====== ITEMS ======

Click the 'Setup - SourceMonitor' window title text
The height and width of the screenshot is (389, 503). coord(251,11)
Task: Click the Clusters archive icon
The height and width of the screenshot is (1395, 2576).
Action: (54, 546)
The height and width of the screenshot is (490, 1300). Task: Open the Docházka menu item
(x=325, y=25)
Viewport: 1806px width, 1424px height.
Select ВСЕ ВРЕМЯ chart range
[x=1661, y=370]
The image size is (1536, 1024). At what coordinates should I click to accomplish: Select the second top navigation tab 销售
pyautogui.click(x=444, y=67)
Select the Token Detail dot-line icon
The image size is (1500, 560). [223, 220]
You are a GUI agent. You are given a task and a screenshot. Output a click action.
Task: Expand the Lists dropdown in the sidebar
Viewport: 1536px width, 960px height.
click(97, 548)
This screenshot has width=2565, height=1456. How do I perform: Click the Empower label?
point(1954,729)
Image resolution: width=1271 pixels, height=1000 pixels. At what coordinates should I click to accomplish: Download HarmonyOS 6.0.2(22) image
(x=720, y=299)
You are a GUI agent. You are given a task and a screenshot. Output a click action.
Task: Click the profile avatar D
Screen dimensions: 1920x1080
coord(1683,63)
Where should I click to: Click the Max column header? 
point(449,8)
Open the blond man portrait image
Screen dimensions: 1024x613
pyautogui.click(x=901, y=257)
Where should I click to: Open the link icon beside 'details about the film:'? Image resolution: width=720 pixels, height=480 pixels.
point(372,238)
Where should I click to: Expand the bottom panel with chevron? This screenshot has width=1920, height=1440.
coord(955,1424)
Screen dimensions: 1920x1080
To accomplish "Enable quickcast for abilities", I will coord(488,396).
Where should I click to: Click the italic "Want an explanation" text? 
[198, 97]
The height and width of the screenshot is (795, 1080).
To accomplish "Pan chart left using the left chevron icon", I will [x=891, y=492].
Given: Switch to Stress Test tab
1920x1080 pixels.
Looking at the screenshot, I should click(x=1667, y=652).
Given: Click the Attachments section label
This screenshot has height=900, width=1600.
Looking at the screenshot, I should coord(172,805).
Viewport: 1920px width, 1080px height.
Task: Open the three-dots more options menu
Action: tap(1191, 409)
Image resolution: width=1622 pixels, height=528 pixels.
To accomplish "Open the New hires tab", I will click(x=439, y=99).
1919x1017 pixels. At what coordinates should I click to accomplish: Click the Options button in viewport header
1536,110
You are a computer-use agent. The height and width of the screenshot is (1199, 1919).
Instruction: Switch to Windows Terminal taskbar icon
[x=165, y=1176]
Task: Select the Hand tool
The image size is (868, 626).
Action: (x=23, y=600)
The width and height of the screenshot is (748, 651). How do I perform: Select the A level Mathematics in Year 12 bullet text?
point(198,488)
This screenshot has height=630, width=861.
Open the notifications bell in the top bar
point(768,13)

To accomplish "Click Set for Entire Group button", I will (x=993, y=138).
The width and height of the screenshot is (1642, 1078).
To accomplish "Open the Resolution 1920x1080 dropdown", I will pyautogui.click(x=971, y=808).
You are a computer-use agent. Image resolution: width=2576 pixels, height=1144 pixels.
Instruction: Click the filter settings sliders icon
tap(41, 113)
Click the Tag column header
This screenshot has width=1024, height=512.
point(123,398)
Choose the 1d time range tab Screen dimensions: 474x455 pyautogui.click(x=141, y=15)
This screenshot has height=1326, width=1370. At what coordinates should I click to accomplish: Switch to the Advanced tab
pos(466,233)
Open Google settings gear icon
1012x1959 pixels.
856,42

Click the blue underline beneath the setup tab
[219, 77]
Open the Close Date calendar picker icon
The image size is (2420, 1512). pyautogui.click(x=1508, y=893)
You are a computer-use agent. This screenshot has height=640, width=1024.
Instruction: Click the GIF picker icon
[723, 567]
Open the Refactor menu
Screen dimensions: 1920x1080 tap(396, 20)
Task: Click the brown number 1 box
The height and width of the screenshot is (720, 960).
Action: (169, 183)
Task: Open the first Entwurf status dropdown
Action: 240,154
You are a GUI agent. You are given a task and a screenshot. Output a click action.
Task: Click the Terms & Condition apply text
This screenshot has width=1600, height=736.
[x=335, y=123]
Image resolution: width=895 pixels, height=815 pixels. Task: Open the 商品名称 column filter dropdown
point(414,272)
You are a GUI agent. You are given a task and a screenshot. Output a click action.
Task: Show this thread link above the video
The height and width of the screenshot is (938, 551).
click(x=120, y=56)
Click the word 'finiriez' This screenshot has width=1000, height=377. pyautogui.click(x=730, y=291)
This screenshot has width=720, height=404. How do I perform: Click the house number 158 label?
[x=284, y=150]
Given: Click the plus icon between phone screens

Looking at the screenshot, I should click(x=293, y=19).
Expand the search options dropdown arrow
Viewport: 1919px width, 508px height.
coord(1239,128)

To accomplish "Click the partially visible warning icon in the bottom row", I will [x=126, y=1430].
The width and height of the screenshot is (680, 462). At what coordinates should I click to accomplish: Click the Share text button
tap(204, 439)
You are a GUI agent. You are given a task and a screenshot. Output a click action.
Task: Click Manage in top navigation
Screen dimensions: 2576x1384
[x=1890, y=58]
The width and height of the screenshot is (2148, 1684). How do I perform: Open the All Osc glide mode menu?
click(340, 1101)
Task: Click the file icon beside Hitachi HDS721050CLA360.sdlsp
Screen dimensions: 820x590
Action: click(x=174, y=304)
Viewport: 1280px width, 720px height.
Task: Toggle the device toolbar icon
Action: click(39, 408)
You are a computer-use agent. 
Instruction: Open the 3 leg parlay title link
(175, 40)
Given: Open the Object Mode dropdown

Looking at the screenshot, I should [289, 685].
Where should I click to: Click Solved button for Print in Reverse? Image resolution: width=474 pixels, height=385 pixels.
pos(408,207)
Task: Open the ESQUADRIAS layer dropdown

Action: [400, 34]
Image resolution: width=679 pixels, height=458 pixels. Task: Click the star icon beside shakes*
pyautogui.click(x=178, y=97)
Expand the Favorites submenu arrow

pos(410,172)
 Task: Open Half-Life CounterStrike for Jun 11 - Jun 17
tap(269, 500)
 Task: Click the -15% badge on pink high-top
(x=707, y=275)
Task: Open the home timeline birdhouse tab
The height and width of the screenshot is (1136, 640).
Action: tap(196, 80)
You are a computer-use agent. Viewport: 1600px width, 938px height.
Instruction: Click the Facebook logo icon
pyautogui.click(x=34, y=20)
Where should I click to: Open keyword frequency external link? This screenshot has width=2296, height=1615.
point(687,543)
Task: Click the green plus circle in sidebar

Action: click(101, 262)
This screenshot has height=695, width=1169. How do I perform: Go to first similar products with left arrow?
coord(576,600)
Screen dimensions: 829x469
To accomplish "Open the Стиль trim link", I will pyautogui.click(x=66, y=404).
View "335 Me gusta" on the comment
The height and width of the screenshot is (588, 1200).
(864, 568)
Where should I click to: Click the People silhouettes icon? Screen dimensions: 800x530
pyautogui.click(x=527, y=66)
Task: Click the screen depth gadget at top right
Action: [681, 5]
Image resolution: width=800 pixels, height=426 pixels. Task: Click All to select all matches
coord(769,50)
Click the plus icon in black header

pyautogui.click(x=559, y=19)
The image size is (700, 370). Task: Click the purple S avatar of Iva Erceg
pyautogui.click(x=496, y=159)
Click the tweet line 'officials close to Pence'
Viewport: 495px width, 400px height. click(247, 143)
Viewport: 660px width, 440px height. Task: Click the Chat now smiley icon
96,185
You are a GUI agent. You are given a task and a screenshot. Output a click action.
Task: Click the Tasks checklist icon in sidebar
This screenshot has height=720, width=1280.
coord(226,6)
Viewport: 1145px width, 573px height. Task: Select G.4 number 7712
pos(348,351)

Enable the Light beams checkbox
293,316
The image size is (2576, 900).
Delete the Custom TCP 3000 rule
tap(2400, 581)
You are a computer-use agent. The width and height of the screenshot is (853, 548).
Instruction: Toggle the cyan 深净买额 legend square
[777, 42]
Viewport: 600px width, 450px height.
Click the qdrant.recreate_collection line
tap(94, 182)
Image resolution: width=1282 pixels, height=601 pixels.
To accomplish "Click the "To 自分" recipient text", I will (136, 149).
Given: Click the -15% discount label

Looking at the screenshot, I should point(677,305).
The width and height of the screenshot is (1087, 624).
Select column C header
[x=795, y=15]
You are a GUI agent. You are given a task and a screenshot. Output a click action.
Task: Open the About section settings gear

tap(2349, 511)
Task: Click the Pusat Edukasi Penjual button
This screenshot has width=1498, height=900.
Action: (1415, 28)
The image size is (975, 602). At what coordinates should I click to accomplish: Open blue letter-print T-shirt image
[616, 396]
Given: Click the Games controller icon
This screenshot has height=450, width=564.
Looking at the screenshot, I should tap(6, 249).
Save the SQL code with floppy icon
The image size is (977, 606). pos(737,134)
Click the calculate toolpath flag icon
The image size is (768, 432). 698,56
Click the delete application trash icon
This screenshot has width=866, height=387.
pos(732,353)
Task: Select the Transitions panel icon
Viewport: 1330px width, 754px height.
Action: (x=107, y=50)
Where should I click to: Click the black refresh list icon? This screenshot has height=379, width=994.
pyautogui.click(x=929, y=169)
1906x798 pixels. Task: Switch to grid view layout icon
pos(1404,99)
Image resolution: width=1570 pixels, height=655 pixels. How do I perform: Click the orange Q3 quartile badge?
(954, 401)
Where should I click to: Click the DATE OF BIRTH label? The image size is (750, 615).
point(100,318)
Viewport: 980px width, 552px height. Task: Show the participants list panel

======

* GIVEN REQUEST: Format the portion of the items that opens with the line containing "The height and width of the screenshot is (490, 1300)." and closes with the line containing "The image size is (1500, 560). [223, 220]" as a Markdown table with the columns Row and Line. Number each line in order and omit any blank lines.

* WORKED SOLUTION:
| Row | Line |
|---|---|
| 1 | The height and width of the screenshot is (490, 1300). Task: Open the Docházka menu item |
| 2 | (x=325, y=25) |
| 3 | Viewport: 1806px width, 1424px height. |
| 4 | Select ВСЕ ВРЕМЯ chart range |
| 5 | [x=1661, y=370] |
| 6 | The image size is (1536, 1024). At what coordinates should I click to accomplish: Select the second top navigation tab 销售 |
| 7 | pyautogui.click(x=444, y=67) |
| 8 | Select the Token Detail dot-line icon |
| 9 | The image size is (1500, 560). [223, 220] |